Al yuxtaponer un dato positivo con una advertencia ministerial alarmante, el bloque crea una tensión que sugiere que la crisis es tanto manejable como devastadora, según la métrica.
El bloque omite por completo el techo de gasto español y no menciona que el dato positivo de producción industrial podría ser temporal o que la cifra negativa de crecimiento es una previsión.
Francia debe apretarse el cinturón ya que el conflicto con Irán y un presupuesto retrasado imponen una revisión a la baja del crecimiento y nuevos recortes.

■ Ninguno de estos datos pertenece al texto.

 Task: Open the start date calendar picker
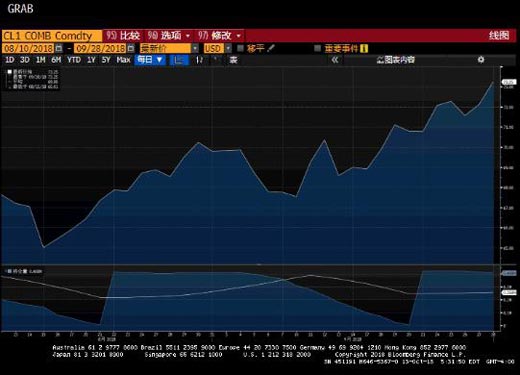[59, 49]
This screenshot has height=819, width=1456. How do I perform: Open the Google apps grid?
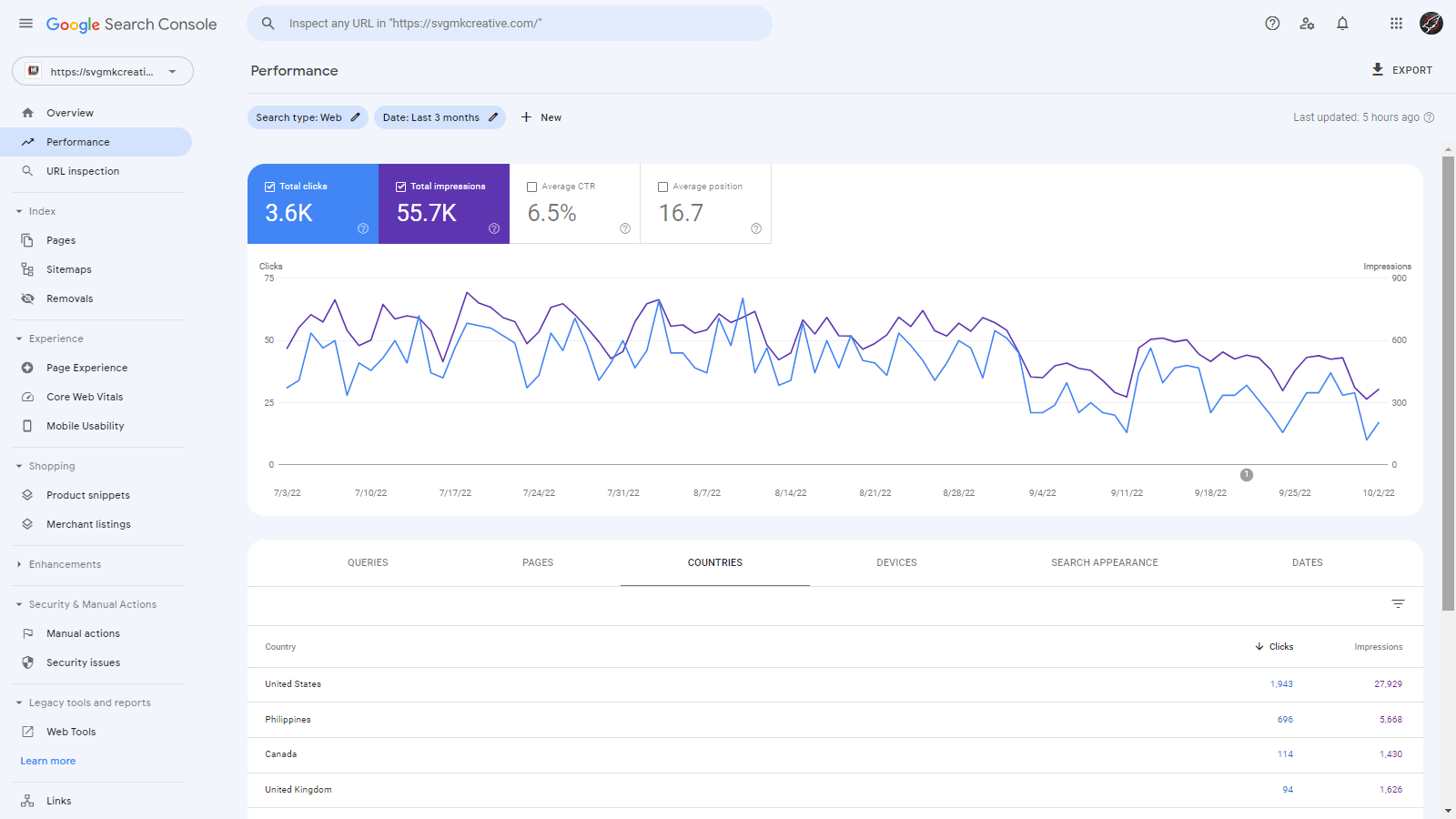(x=1396, y=24)
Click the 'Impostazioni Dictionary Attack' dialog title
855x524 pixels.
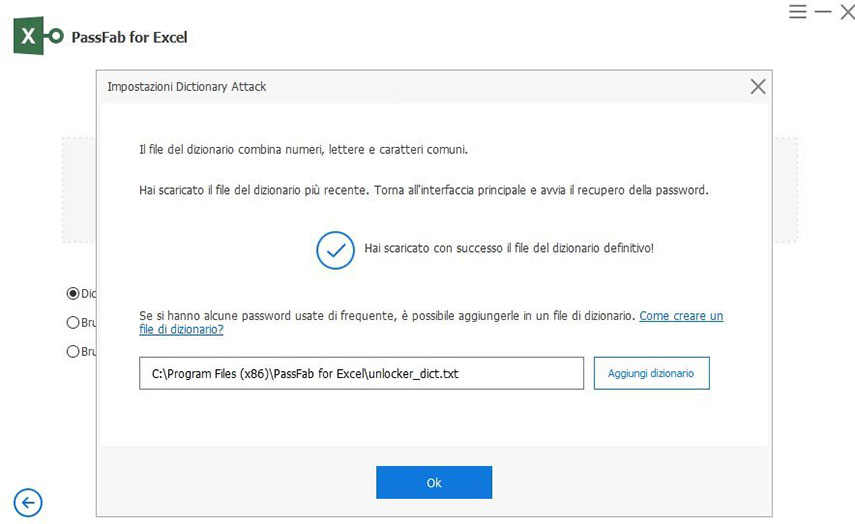click(187, 87)
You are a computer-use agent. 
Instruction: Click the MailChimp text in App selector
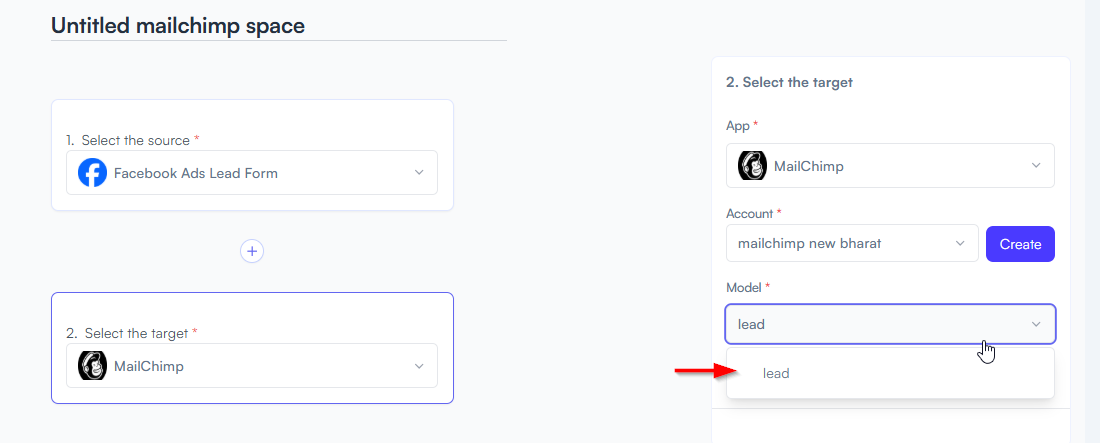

Al vincular directamente el conflicto con los problemas fiscales de Francia, el bloque enmarca la crisis como una causa externa clara para la austeridad interna, haciendo que los recortes parezcan inevitables.
El bloque omite cualquier mención del repunte industrial alemán o del aumento del gasto español, centrándose únicamente en la situación negativa de Francia.
España establece un nuevo récord en capacidad de gasto, impulsando la economía con un aumento del 6,6% en el techo de gasto mientras reduce el déficit.
Al centrarse en el número récord y la reducción del déficit, el bloque enmarca el aumento del gasto como responsable y sostenible, minimizando los riesgos.
El bloque omite los impactos negativos de la crisis de Ormuz en Alemania y Francia, y no menciona que el techo de gasto podría llevar a una deuda más alta o que la reducción del déficit se debe en parte a cambios contables.